══ DATA
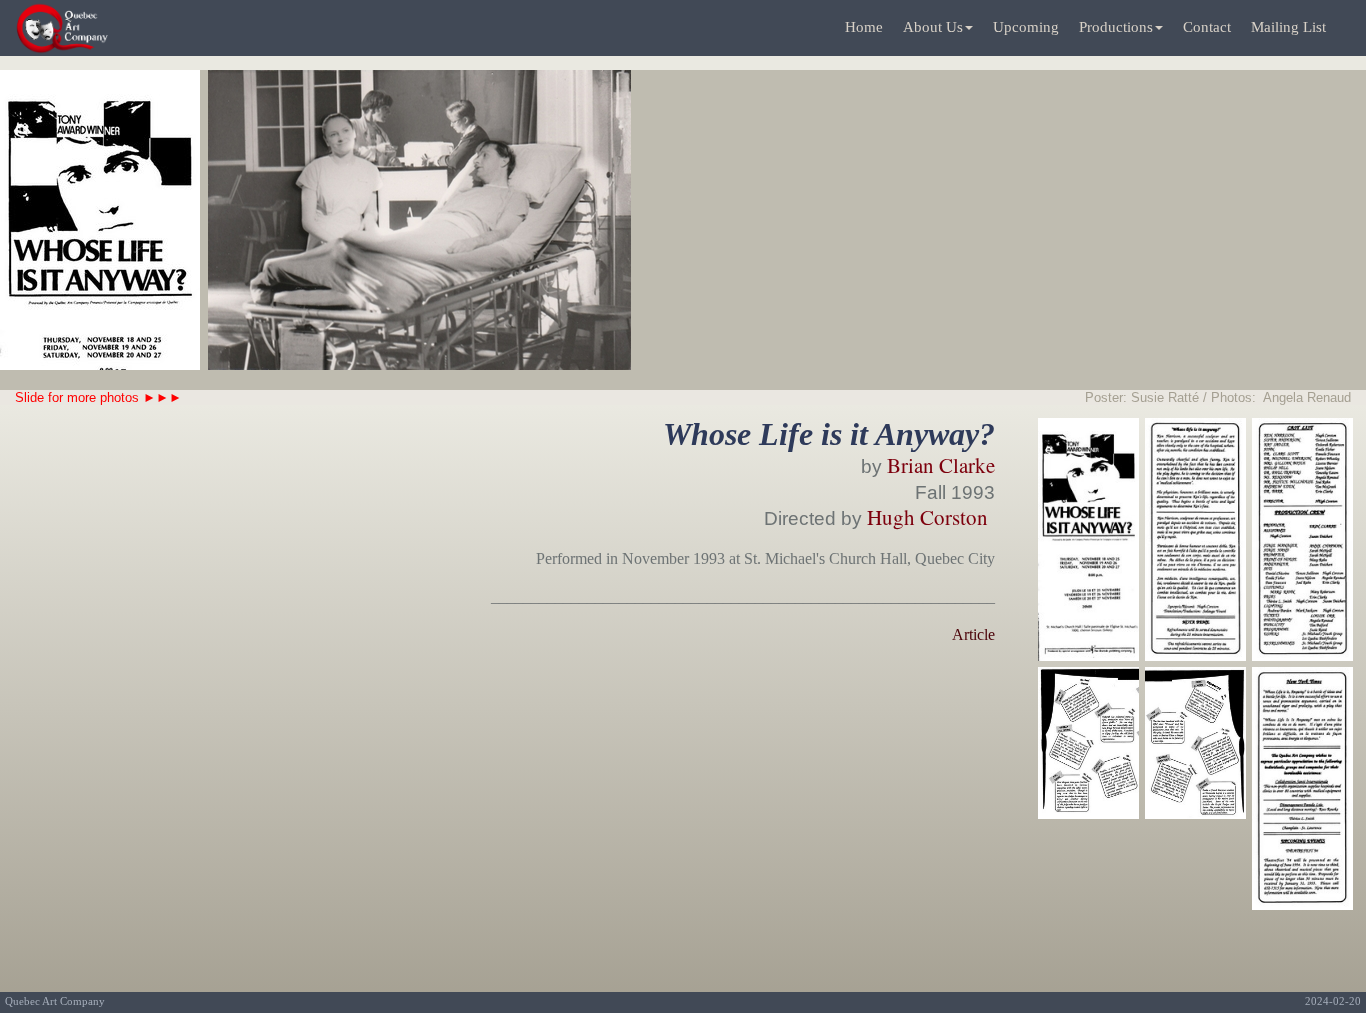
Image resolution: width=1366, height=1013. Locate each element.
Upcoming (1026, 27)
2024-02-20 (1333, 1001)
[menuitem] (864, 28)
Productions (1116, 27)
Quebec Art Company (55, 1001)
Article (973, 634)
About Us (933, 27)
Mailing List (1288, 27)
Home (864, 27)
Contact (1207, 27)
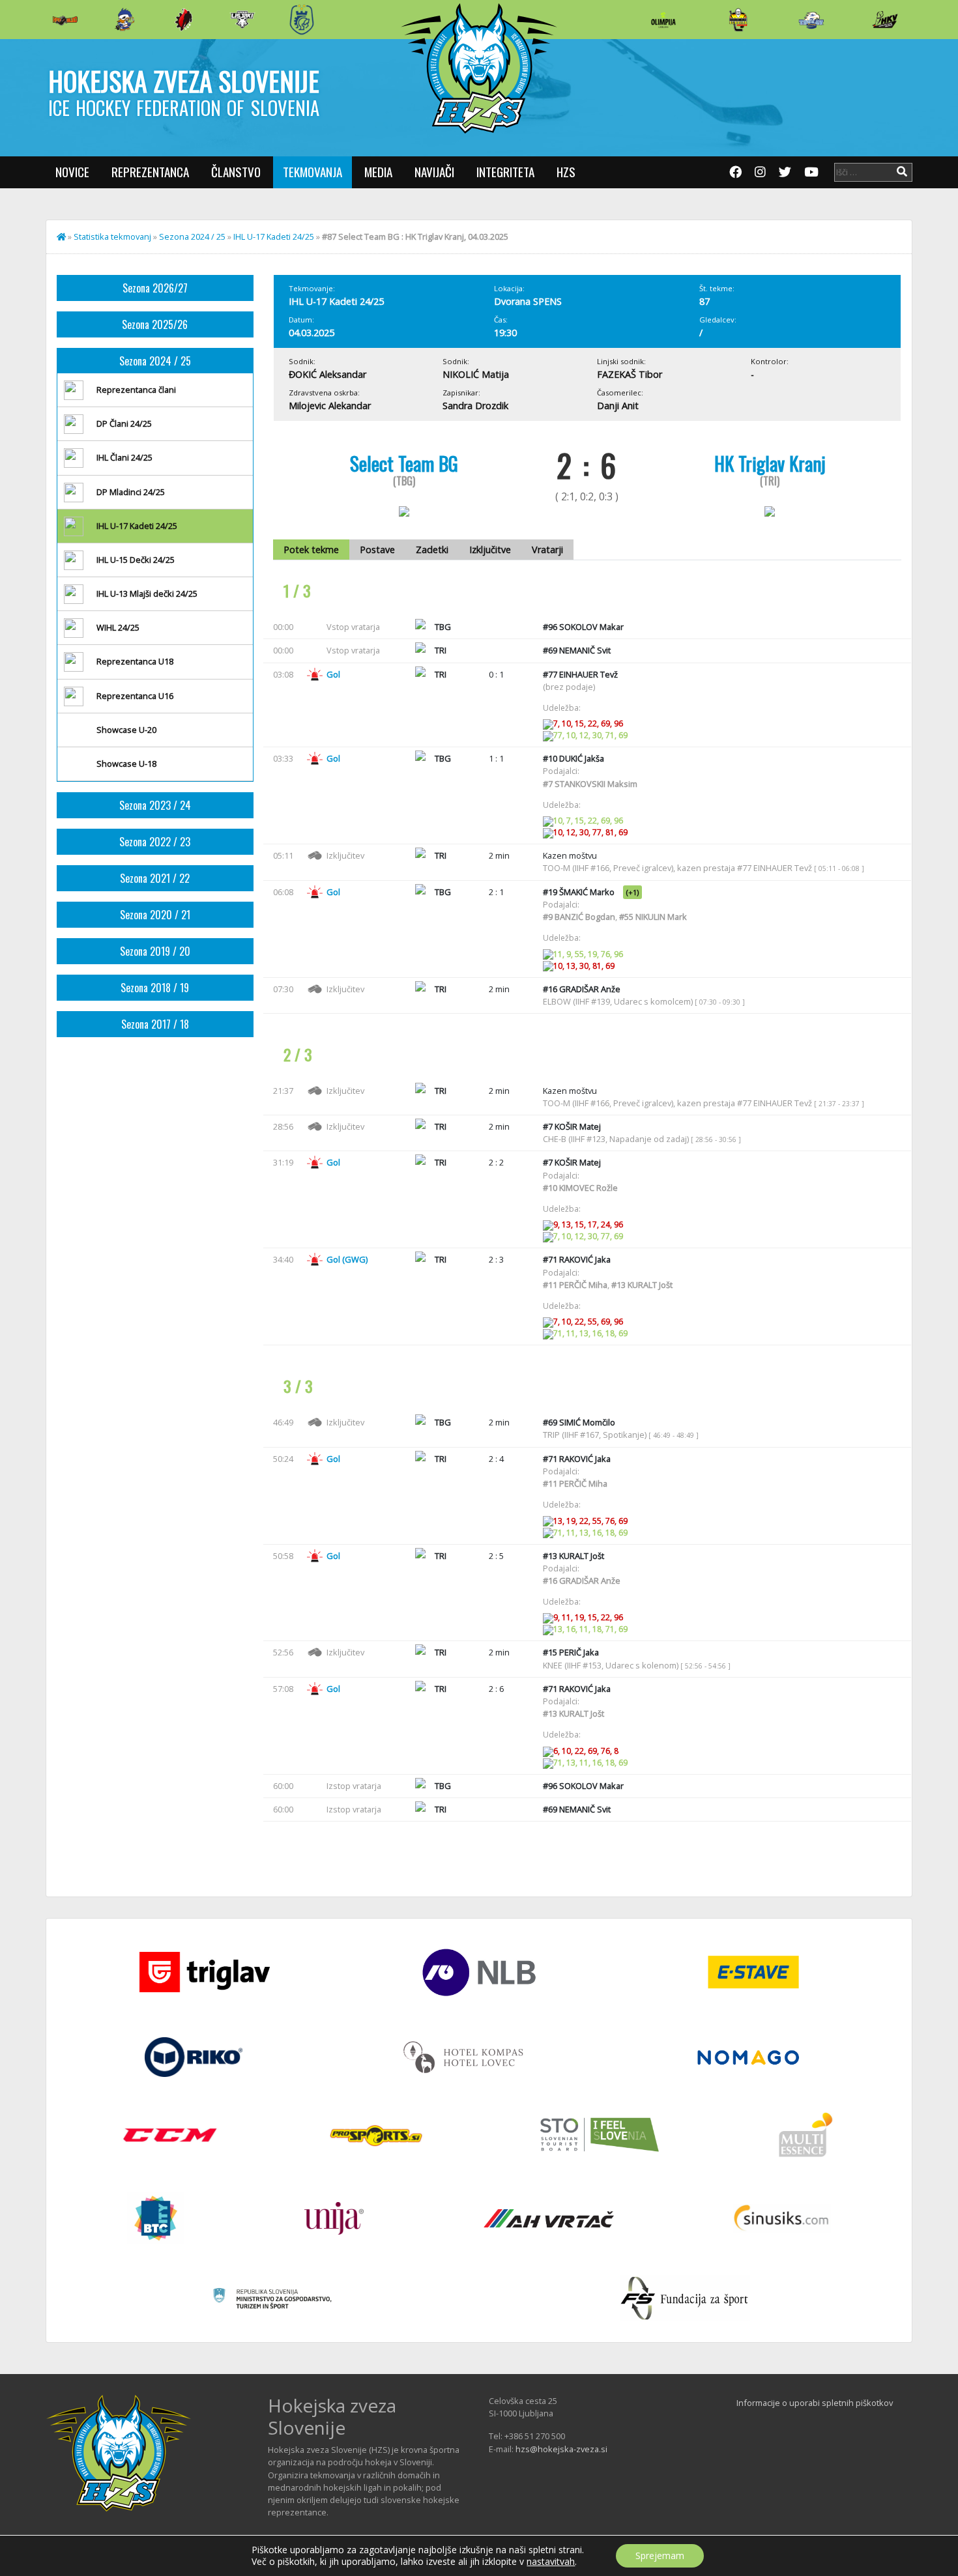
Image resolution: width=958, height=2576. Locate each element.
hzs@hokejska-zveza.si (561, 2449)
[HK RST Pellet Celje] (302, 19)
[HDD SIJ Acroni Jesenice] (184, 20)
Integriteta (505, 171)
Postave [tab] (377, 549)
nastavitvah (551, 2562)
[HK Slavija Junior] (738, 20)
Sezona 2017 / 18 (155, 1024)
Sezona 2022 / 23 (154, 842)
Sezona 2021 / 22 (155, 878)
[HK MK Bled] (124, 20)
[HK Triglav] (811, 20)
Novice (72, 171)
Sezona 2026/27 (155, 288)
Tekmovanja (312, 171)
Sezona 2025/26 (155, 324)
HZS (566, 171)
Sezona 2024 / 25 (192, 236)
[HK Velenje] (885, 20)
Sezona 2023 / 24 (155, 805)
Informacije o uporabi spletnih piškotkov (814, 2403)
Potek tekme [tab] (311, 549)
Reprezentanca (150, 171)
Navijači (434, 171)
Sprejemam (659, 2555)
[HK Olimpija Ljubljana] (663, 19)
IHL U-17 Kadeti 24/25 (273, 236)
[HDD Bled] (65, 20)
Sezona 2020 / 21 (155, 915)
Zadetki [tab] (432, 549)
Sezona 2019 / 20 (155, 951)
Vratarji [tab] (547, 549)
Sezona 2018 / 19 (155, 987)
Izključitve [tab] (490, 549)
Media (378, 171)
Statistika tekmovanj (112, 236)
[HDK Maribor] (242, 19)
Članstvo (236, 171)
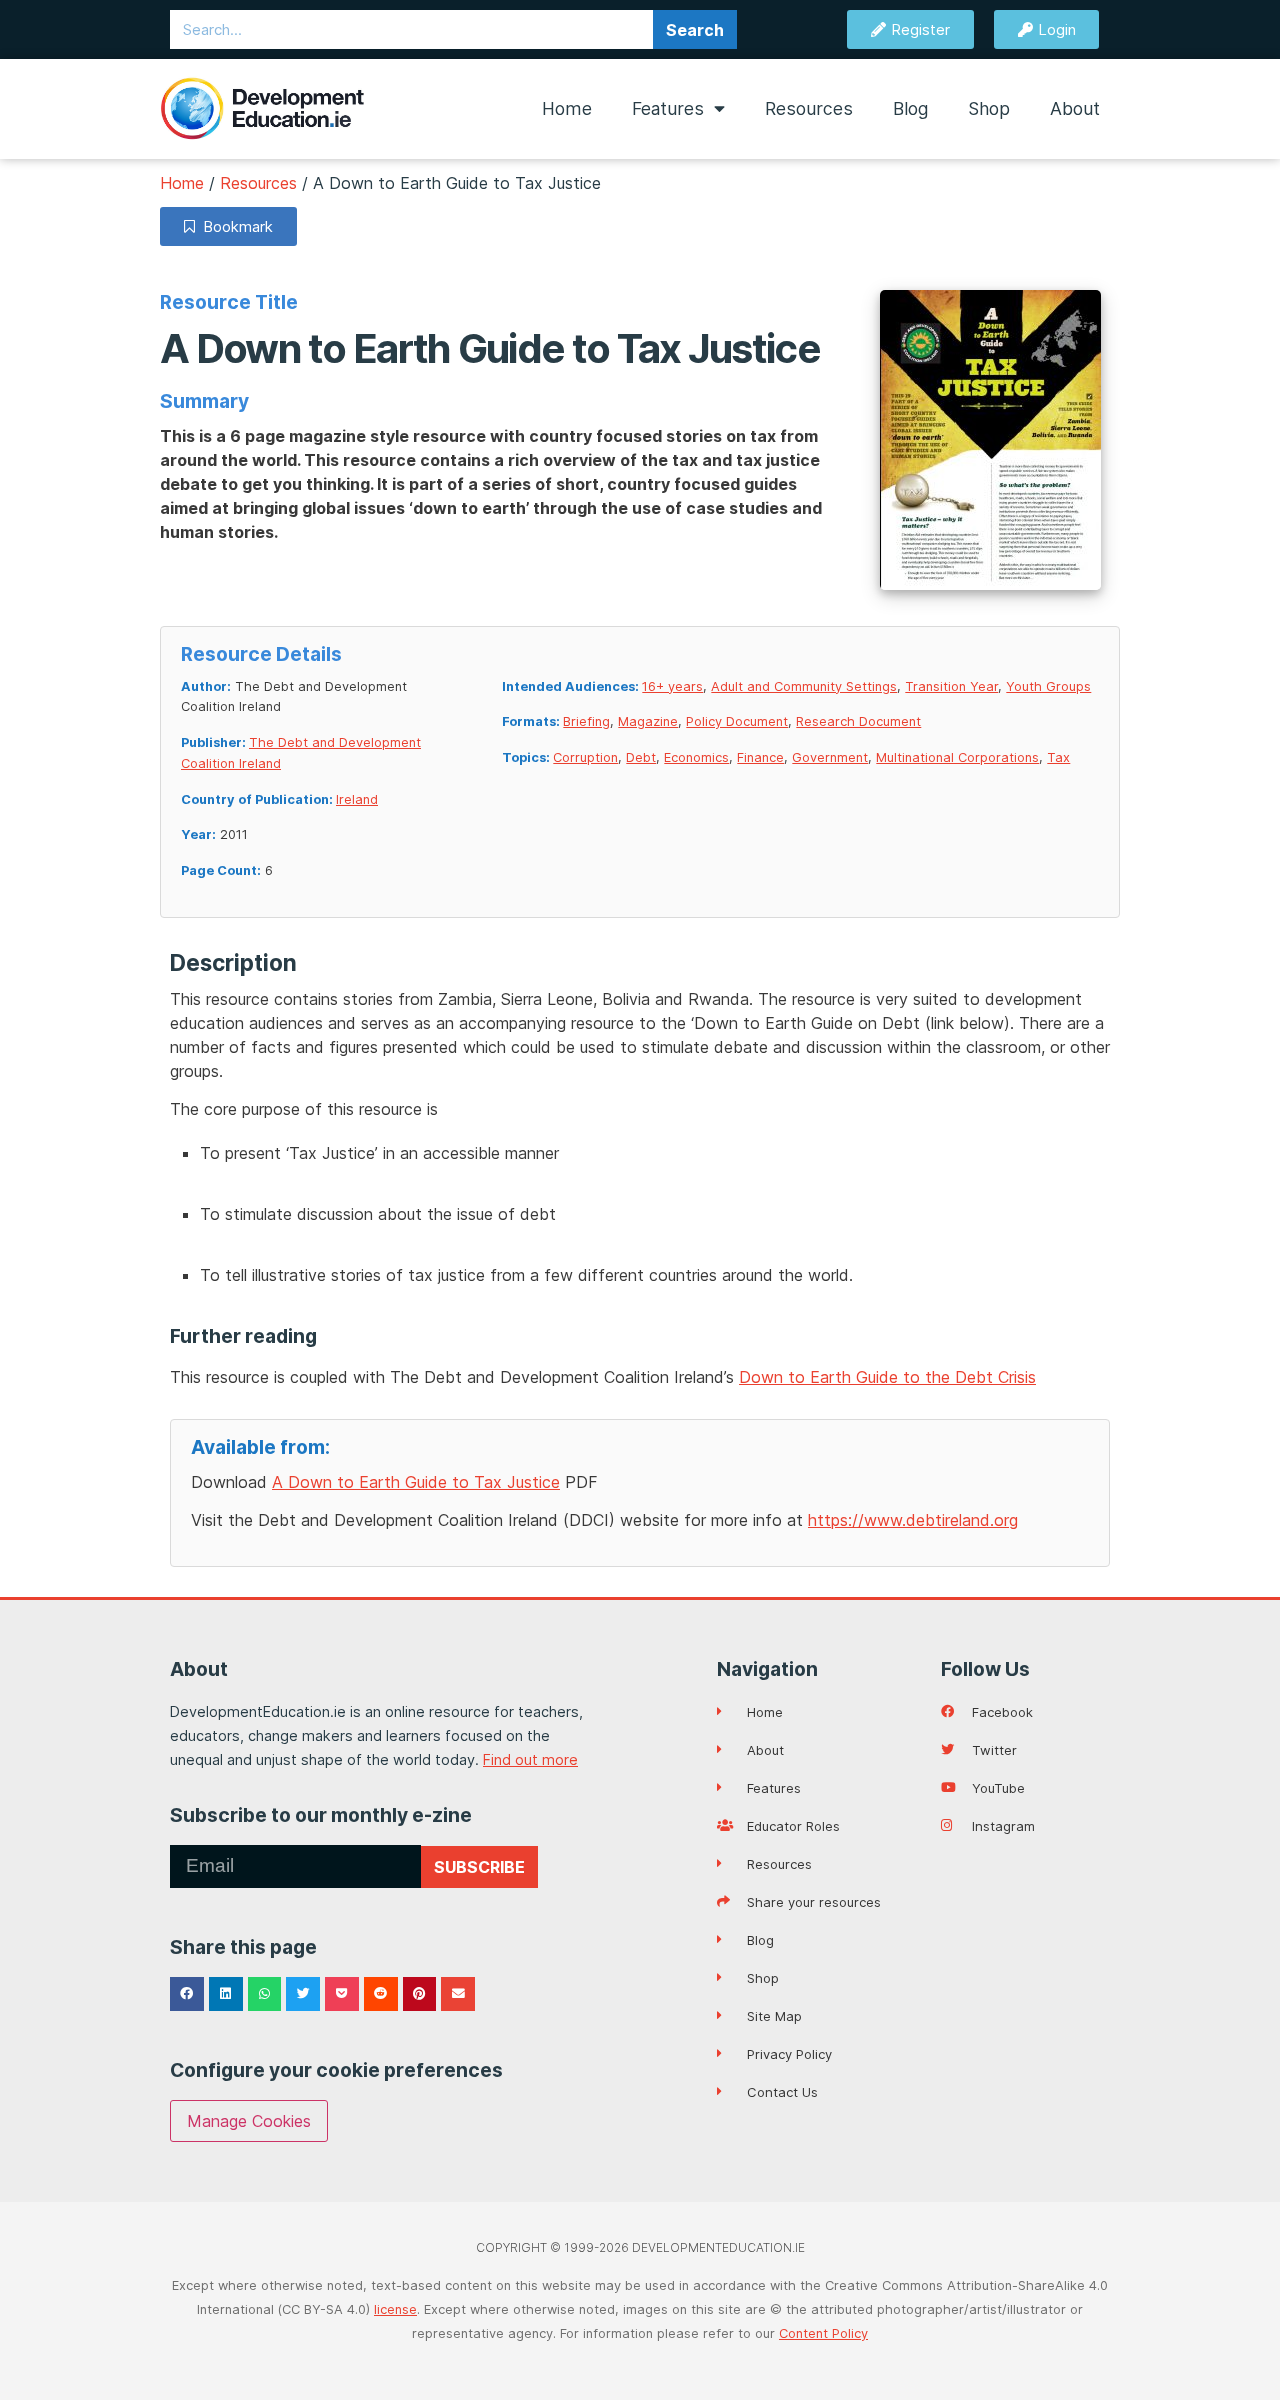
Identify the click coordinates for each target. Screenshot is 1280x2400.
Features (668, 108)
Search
════
TASK STATEMENT ->
Print every entry above verbatim but drop the images.

YOUR RESPONSE ->
Image resolution: width=1366, height=1013. Locate each element.
Upcoming (1026, 27)
2024-02-20 (1333, 1001)
[menuitem] (864, 28)
Productions (1116, 27)
Quebec Art Company (55, 1001)
Article (973, 634)
About Us (933, 27)
Mailing List (1288, 27)
Home (864, 27)
Contact (1207, 27)
Image resolution: width=958, height=2576. Locate each element.
hzs@hokejska-zveza.si (561, 2449)
[HK RST Pellet Celje] (302, 19)
[HDD SIJ Acroni Jesenice] (184, 20)
Integriteta (505, 171)
Postave [tab] (377, 549)
nastavitvah (551, 2562)
[HK Slavija Junior] (738, 20)
Sezona 2017 / 18 (155, 1024)
Sezona 2022 / 23 (154, 842)
Sezona 2021 / 22 (155, 878)
[HK MK Bled] (124, 20)
[HK Triglav] (811, 20)
Novice (72, 171)
Sezona 2026/27 (155, 288)
Tekmovanja (312, 171)
Sezona 2025/26 (155, 324)
HZS (566, 171)
Sezona 2024 / 25 (192, 236)
[HK Velenje] (885, 20)
Sezona 2023 / 24 (155, 805)
Informacije o uporabi spletnih piškotkov (814, 2403)
Potek tekme [tab] (311, 549)
Reprezentanca (150, 171)
Navijači (434, 171)
Sprejemam (659, 2555)
[HK Olimpija Ljubljana] (663, 19)
IHL U-17 Kadeti 24/25 (273, 236)
[HDD Bled] (65, 20)
Sezona 2020 / 21 (155, 915)
Zadetki [tab] (432, 549)
Sezona 2019 / 20 (155, 951)
Vratarji [tab] (547, 549)
Sezona 2018 / 19 (155, 987)
Izključitve [tab] (490, 549)
Media (378, 171)
Statistika tekmovanj (112, 236)
[HDK Maribor] (242, 19)
Članstvo (236, 171)
Identify the click coordinates for each target. Screenshot is 1280x2400.
Features (668, 108)
Search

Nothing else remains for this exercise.